For the 66 years of their marriage until his death in 2007, the Jacksons were considered mainstays of the struggle for African-American equality.

The Jacksons came to New York City in 1952, and later co-founded — with Shirley Graham DuBois, W.E.B. DuBois and Louis E. Burnham – (and later deemed managing editor of) Freedomways: A Quarterly Review of the Freedom Movement (1961-1986), a journal that featured the early literary and political writings by luminaries such as DuBois, Martin Luther King, Jr., Paul Robeson, Alice Walker, Lorraine Hansberry, James Baldwin, Ruby Dee and Ossie Davis, President Kwame Nkrumah of Ghana and many others. The magazine also featured covers by such artists as Romare Beardon, Jacob Lawrence and Elizabeth Catlett.

It is reported that “the publication was an important link between the northern and southern movements for civil rights. The publication enjoyed a national and international readership”.

Their lives and work are captured in Sara Rzeszutek Haviland’s 2015 book, “James and Esther Cooper Jackson: Love and Courage in the Black Freedom Movement”.

Mrs. Jackson was a co-editor of W.E.B. DuBois: Black Titan and Paul Robeson: The Great Forerunner. She penned such articles as “This is My Husband: Fighter for His People, Political Refugee” and “The Negro Woman Domestic Worker in Relation to Trade Unionism”.

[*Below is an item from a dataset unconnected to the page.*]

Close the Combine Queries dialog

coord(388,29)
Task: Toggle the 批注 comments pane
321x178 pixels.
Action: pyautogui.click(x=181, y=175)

In 1984, she received an Excellence in Journalism and Communications Award from the National Alliance of Third World Journalists. In 1989, the New York Association of Black Journalists presented her a Lifetime Achievement Award.

On March 29, 2010, she was honored at the “Phenomenal Women in Media” Awards ceremony at the Herbert Von King Cultural Arts Center in Brooklyn. The award, named after community activist Hattie Carthan, was bestowed on Mrs. Jackson for her “lifelong commitment to telling the stories of the African-American experience and connecting young people to their history and legacy”.

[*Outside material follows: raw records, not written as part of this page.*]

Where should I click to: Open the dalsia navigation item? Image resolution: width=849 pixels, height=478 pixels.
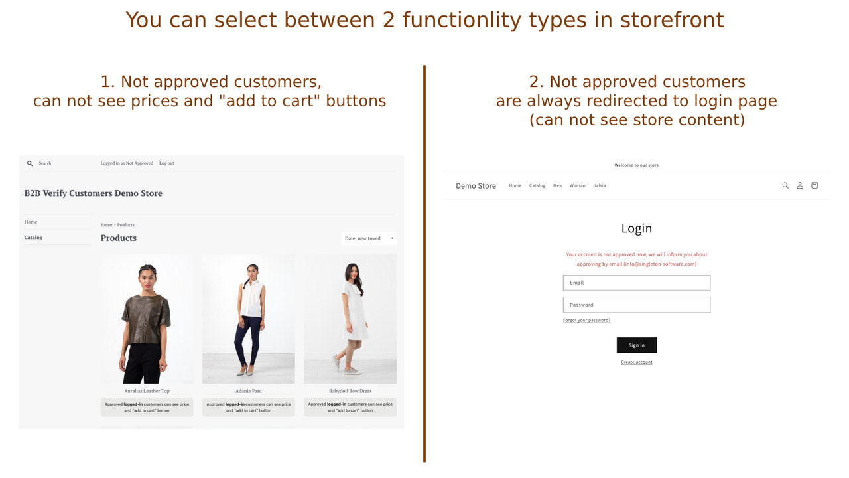(599, 185)
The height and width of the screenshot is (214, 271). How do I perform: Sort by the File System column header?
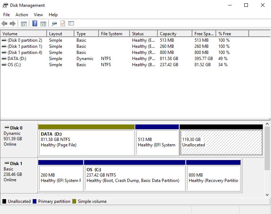114,33
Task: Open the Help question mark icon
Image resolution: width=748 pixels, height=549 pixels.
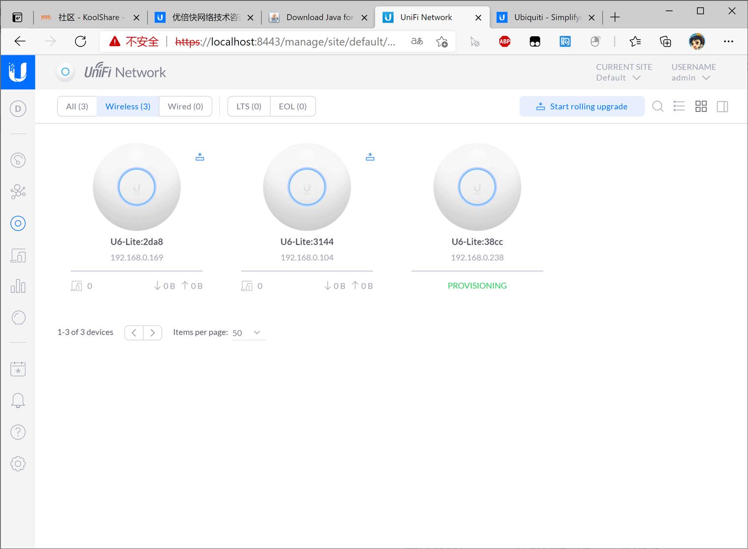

On October 16, 2014, Mrs. Jackson received an award from the National Domestic Workers Alliance at a conference on “Justice in the Home: Domestic Work, Past, Present and Future”. The conference at the Barnard Center for Research on Women was held almost 75 years after her ground-breaking study on improving the working conditions of Black domestic workers.

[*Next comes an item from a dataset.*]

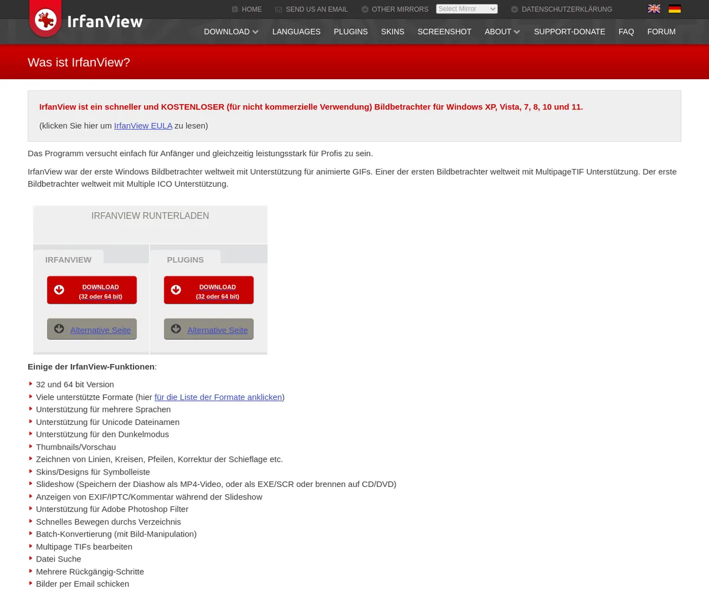Click the Home icon in top bar

tap(235, 9)

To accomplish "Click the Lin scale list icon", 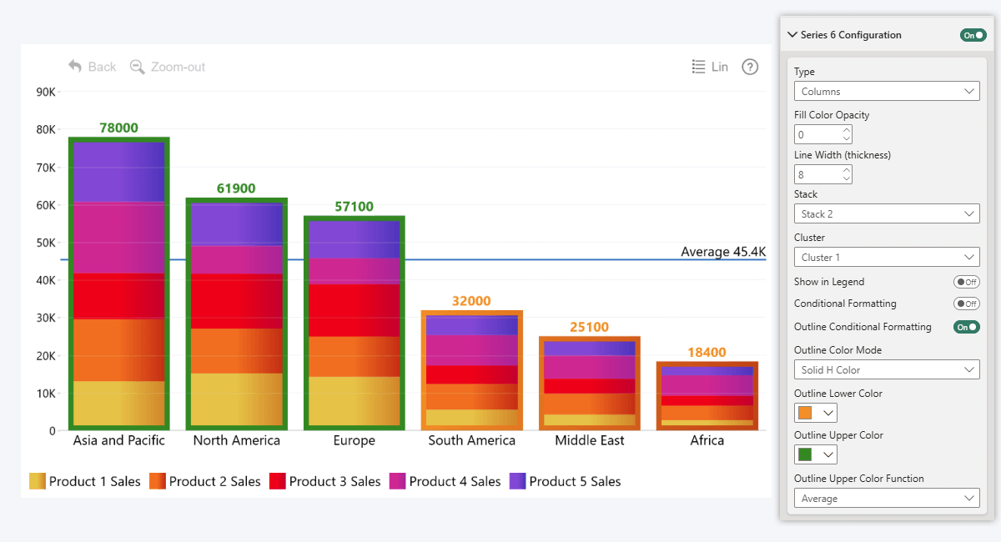I will tap(699, 67).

On May 8, 2015, the New York chapter of the National Organization of Black Law Enforcement Executives (NOBLE) presented her with its Presidential Trailblazer Award for her “outstanding contributions to the Civil Rights Movement”.

And at the end of 2005, the Jacksons signed an agreement with the Tamiment Library at New York University, setting the stage for the library to preserve the couple’s papers and other archival material and make them available for study, research and public exhibition by scholars and others.

Before relocating to Massachusetts, Mrs. Jackson left great gifts of learning materials for all ages at various institutions. She reports that papers, correspondence, classic artwork by Black masters, signed first-edition rare books and other materials from her vast archives were given to Medgar Evers College, City University of New York. NYU’s Tamiment Library and the Robert F. Wagner Labor Archives contains Esther Cooper Jackson’s notes, clippings and correspondence with many African-American progressives, historians and other researchers, including Robeson biographer Martin Duberman. The Brooklyn Historical Society, Schomburg and many universities are repositories for her interviews.